(Dataset entries)
********

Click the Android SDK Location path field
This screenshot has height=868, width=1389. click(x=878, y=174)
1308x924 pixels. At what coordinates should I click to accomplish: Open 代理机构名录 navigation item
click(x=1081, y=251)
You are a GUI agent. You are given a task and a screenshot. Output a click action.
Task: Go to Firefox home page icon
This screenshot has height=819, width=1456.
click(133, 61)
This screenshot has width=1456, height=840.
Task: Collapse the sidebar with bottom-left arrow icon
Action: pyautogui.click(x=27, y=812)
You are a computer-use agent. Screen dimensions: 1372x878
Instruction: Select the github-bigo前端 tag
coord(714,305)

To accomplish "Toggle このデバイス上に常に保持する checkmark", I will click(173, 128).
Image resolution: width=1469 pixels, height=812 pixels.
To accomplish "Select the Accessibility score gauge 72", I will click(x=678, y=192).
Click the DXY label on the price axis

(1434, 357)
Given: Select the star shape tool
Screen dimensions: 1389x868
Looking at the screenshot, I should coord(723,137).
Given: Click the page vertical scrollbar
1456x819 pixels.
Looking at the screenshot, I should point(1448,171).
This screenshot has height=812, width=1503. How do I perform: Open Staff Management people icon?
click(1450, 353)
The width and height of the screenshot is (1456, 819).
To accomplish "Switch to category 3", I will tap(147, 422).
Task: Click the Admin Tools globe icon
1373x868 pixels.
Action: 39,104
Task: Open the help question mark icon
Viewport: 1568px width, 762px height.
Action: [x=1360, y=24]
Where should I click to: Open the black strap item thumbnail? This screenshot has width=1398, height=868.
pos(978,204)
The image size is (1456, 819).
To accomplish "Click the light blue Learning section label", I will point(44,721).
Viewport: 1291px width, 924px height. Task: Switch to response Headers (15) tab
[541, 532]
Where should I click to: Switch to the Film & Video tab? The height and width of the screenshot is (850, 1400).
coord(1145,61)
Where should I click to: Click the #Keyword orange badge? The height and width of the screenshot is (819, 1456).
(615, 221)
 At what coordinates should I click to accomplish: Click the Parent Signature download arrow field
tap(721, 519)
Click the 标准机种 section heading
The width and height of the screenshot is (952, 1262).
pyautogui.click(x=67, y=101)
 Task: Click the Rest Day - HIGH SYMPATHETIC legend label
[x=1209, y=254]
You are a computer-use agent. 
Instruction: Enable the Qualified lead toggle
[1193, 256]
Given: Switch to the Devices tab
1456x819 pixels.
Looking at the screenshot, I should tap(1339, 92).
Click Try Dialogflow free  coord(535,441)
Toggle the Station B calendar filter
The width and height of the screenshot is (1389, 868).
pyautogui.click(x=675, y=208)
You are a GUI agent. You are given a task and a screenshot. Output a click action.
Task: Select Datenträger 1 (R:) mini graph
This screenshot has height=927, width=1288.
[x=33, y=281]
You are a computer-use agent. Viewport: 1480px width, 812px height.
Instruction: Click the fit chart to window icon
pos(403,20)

********

What you have to do — The entries above are to be output exactly as they appear.

Expected output —
Click the Android SDK Location path field
This screenshot has height=868, width=1389. click(x=878, y=174)
1308x924 pixels. At what coordinates should I click to accomplish: Open 代理机构名录 navigation item
click(x=1081, y=251)
You are a GUI agent. You are given a task and a screenshot. Output a click action.
Task: Go to Firefox home page icon
This screenshot has height=819, width=1456.
click(133, 61)
This screenshot has width=1456, height=840.
Task: Collapse the sidebar with bottom-left arrow icon
Action: pyautogui.click(x=27, y=812)
You are a computer-use agent. Screen dimensions: 1372x878
Instruction: Select the github-bigo前端 tag
coord(714,305)

To accomplish "Toggle このデバイス上に常に保持する checkmark", I will click(173, 128).
Image resolution: width=1469 pixels, height=812 pixels.
To accomplish "Select the Accessibility score gauge 72", I will click(x=678, y=192).
Click the DXY label on the price axis

(1434, 357)
Given: Select the star shape tool
Screen dimensions: 1389x868
Looking at the screenshot, I should coord(723,137).
Given: Click the page vertical scrollbar
1456x819 pixels.
Looking at the screenshot, I should point(1448,171).
This screenshot has height=812, width=1503. How do I perform: Open Staff Management people icon?
click(1450, 353)
The width and height of the screenshot is (1456, 819).
To accomplish "Switch to category 3", I will tap(147, 422).
Task: Click the Admin Tools globe icon
1373x868 pixels.
Action: 39,104
Task: Open the help question mark icon
Viewport: 1568px width, 762px height.
Action: [x=1360, y=24]
Where should I click to: Open the black strap item thumbnail? This screenshot has width=1398, height=868.
pos(978,204)
The image size is (1456, 819).
To accomplish "Click the light blue Learning section label", I will point(44,721).
Viewport: 1291px width, 924px height. Task: Switch to response Headers (15) tab
[541, 532]
Where should I click to: Switch to the Film & Video tab? The height and width of the screenshot is (850, 1400).
coord(1145,61)
Where should I click to: Click the #Keyword orange badge? The height and width of the screenshot is (819, 1456).
(615, 221)
 At what coordinates should I click to accomplish: Click the Parent Signature download arrow field
tap(721, 519)
Click the 标准机种 section heading
The width and height of the screenshot is (952, 1262).
pyautogui.click(x=67, y=101)
 Task: Click the Rest Day - HIGH SYMPATHETIC legend label
[x=1209, y=254]
You are a computer-use agent. 
Instruction: Enable the Qualified lead toggle
[1193, 256]
Given: Switch to the Devices tab
1456x819 pixels.
Looking at the screenshot, I should tap(1339, 92).
Click Try Dialogflow free  coord(535,441)
Toggle the Station B calendar filter
The width and height of the screenshot is (1389, 868).
pyautogui.click(x=675, y=208)
You are a GUI agent. You are given a task and a screenshot. Output a click action.
Task: Select Datenträger 1 (R:) mini graph
This screenshot has height=927, width=1288.
[x=33, y=281]
You are a computer-use agent. Viewport: 1480px width, 812px height.
Instruction: Click the fit chart to window icon
pos(403,20)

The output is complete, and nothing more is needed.